» **Record extracts**:
════

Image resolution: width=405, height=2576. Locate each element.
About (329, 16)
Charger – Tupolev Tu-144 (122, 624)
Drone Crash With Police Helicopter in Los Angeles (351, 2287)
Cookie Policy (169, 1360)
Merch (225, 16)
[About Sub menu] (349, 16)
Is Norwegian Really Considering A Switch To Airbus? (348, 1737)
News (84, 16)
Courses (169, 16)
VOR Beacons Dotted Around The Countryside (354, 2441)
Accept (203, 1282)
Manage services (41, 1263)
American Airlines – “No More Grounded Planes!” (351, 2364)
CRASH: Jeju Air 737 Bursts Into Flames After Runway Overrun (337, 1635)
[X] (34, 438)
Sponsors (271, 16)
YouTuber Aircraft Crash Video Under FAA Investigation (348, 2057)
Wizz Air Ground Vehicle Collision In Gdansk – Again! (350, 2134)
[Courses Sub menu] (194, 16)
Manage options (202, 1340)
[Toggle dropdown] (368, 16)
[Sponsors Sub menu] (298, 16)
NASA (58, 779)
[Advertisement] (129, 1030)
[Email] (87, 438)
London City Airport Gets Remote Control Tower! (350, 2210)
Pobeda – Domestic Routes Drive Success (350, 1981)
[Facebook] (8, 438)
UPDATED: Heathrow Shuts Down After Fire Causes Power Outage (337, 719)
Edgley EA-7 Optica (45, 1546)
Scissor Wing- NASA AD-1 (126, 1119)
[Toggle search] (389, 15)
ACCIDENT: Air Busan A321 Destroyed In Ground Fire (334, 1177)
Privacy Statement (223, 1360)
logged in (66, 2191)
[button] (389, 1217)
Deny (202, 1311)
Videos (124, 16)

════

» **What you are asked to do**: Your answer consists solely of the lines from the top of the records above through the line that contains "Is Norwegian Really", each echoed exactly.

» **Exercise answer**:
Image resolution: width=405, height=2576. Locate each element.
About (329, 16)
Charger – Tupolev Tu-144 (122, 624)
Drone Crash With Police Helicopter in Los Angeles (351, 2287)
Cookie Policy (169, 1360)
Merch (225, 16)
[About Sub menu] (349, 16)
Is Norwegian Really Considering A Switch To Airbus? (348, 1737)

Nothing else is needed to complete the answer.